(AVAILABLE RECORDS begins)

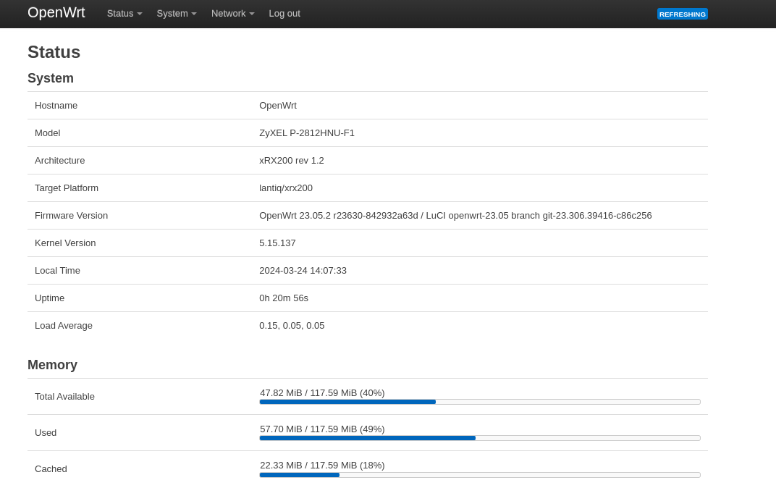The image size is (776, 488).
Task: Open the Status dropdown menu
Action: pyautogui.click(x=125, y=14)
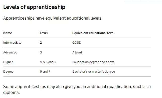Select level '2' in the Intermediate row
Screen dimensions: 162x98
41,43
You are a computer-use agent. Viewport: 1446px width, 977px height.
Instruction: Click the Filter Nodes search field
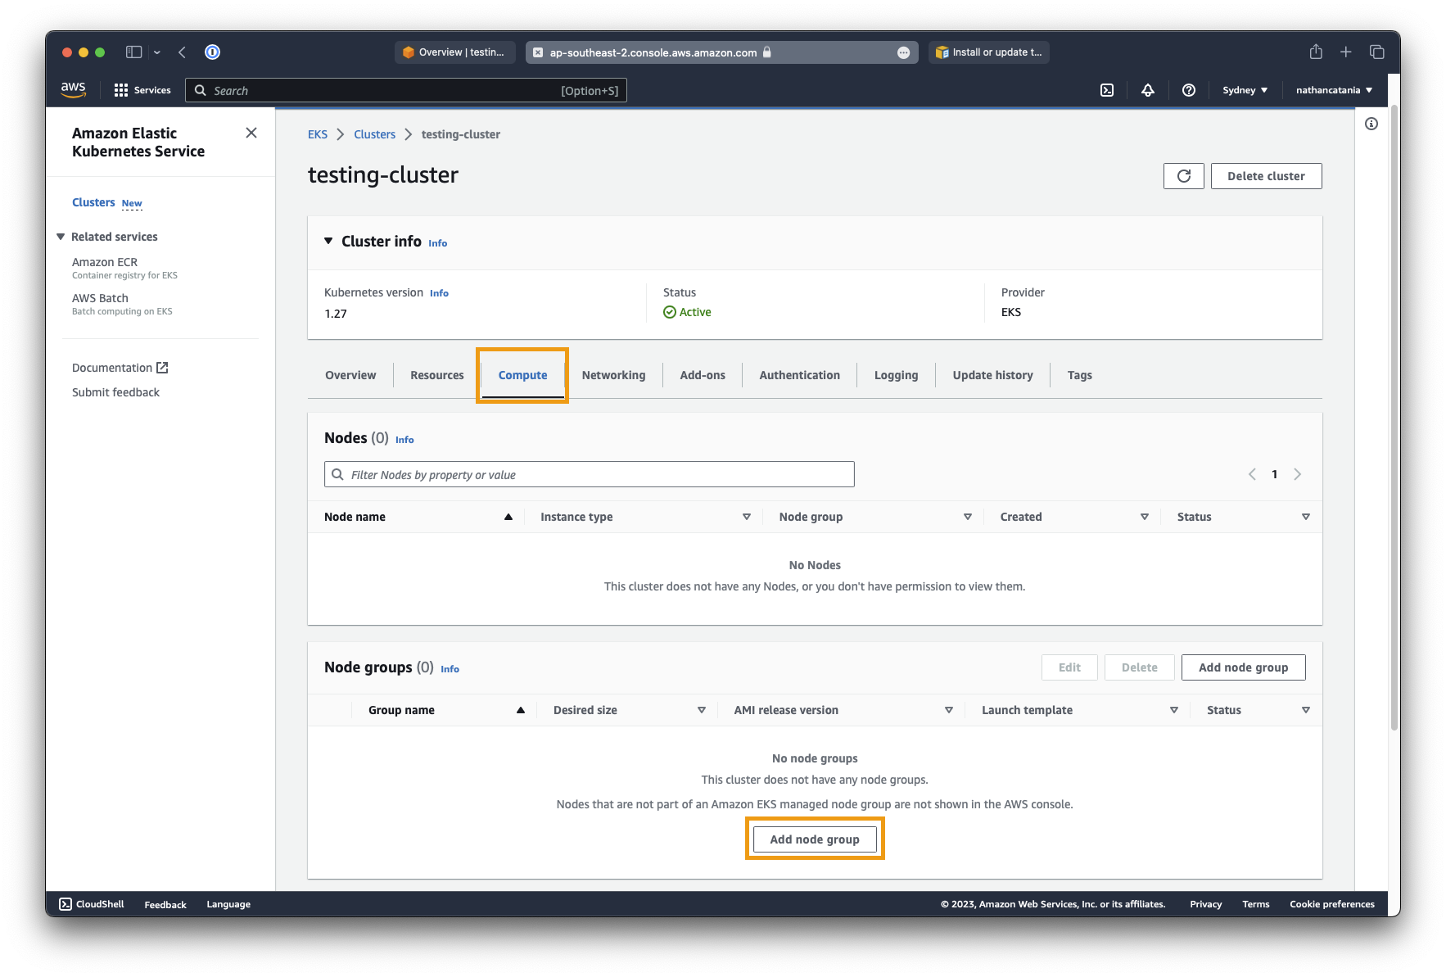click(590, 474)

(AVAILABLE RECORDS ends)
(AVAILABLE RECORDS begins)

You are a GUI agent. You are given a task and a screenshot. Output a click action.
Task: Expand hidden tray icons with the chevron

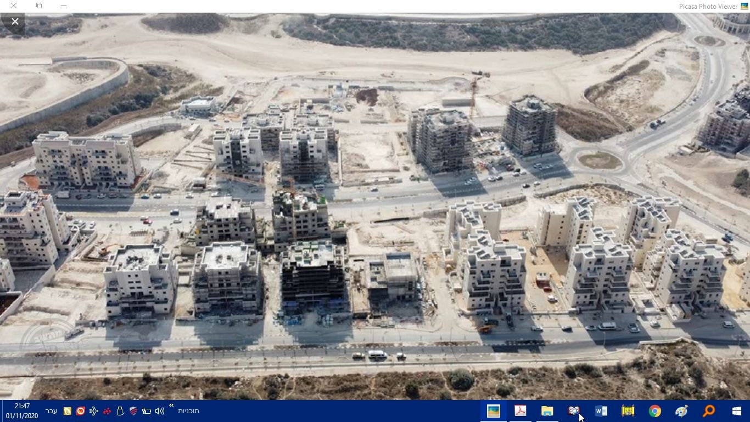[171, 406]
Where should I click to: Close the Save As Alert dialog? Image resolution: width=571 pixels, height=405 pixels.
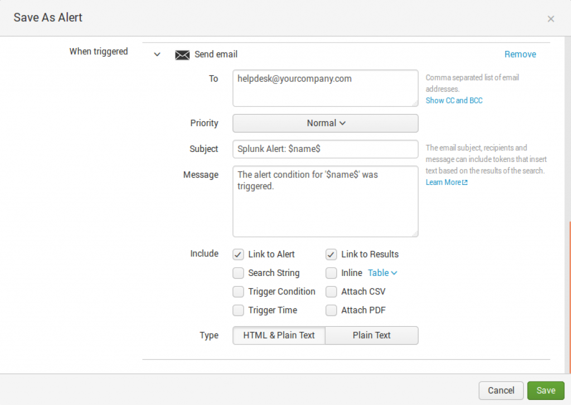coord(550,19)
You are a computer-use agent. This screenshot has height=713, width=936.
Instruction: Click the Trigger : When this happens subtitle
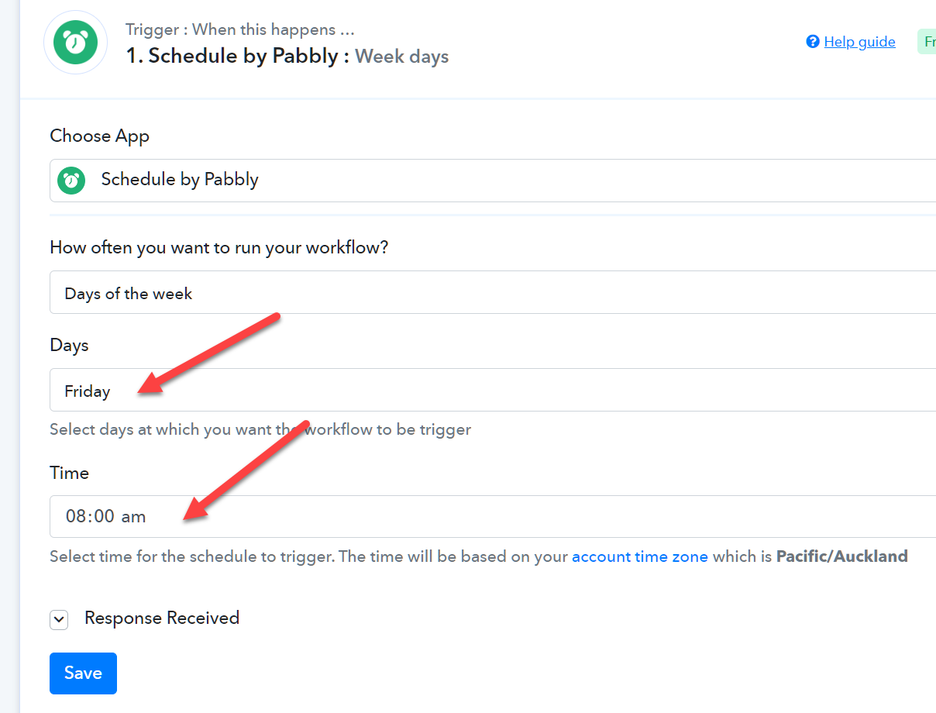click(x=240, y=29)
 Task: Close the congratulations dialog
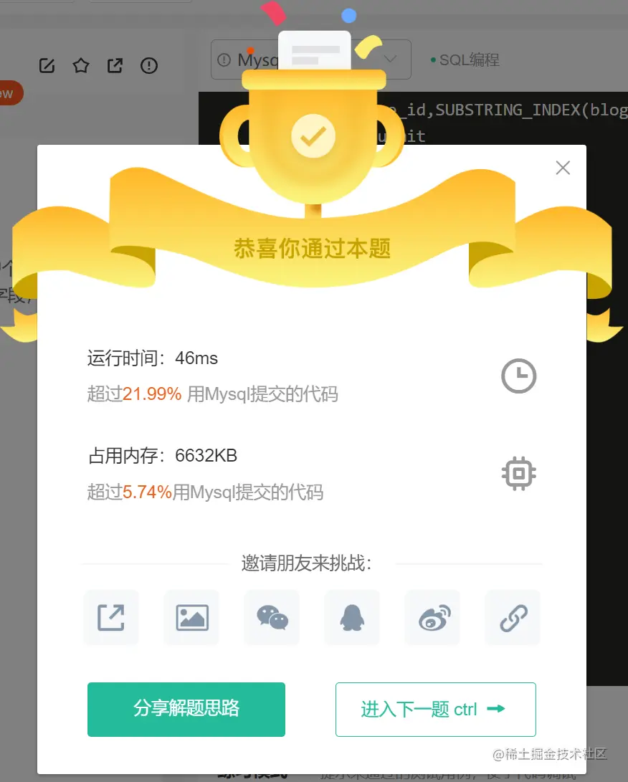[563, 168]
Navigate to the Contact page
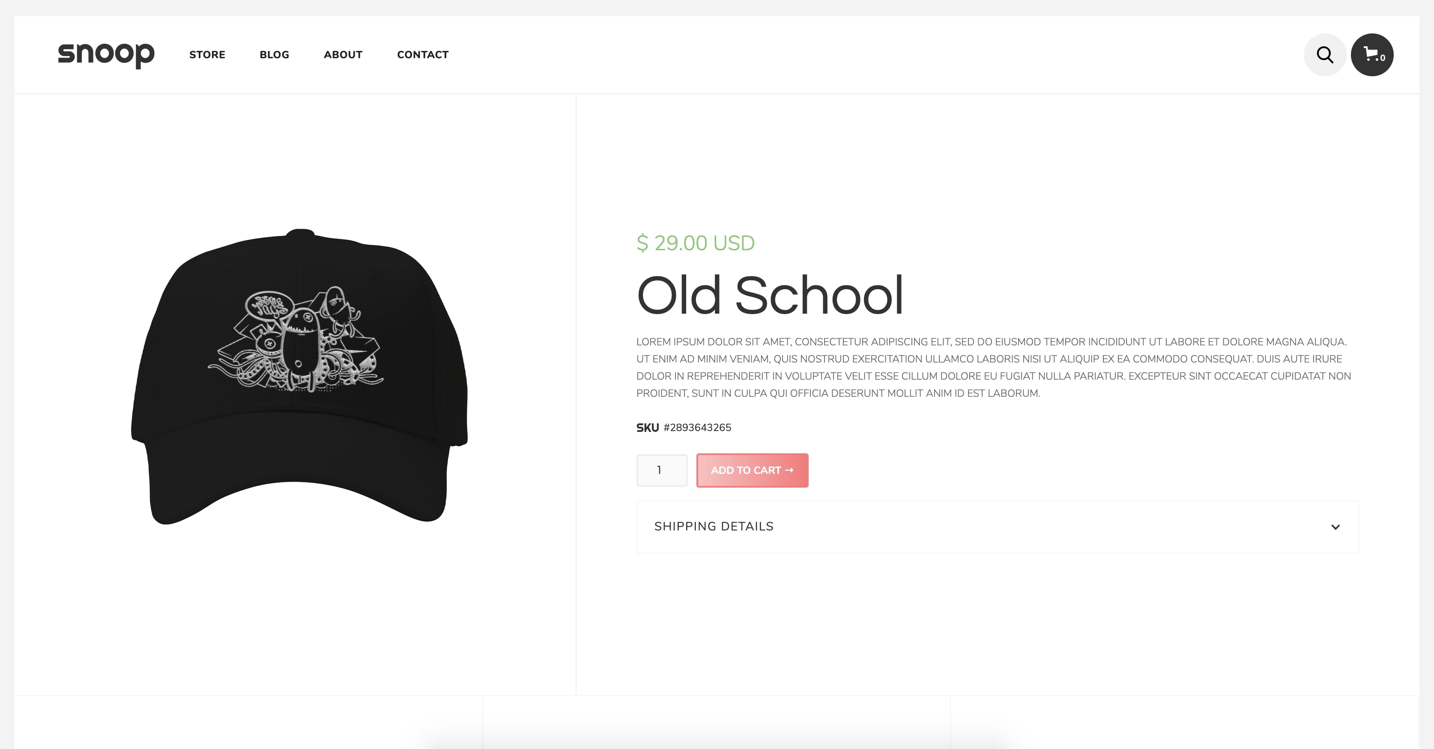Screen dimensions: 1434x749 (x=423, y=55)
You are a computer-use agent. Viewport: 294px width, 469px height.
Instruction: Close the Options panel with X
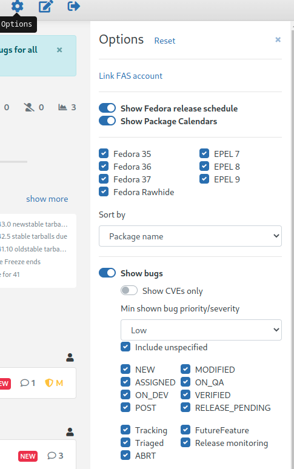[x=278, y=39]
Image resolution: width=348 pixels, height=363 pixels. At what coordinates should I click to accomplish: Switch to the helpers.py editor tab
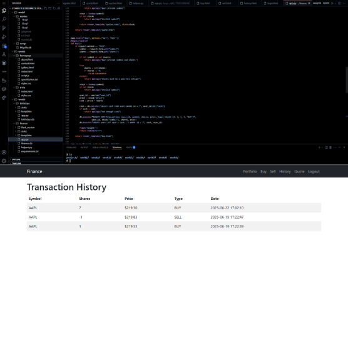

(AVAILABLE RECORDS ends)

* [REQUIRED WORK]:
From the records above, quote word for word only the lines beginning at the line that has "Navigate to the Contact page" and stopping after the line that has "Image resolution: width=348". Omit the pictures.

* [TASK ANSWER]:
Navigate to the Contact page
Screen dimensions: 1434x749 (x=423, y=55)
You are a computer-use agent. Viewport: 294px width, 469px height.
Instruction: Close the Options panel with X
[x=278, y=39]
Image resolution: width=348 pixels, height=363 pixels. At what coordinates should I click to accomplish: Switch to the helpers.py editor tab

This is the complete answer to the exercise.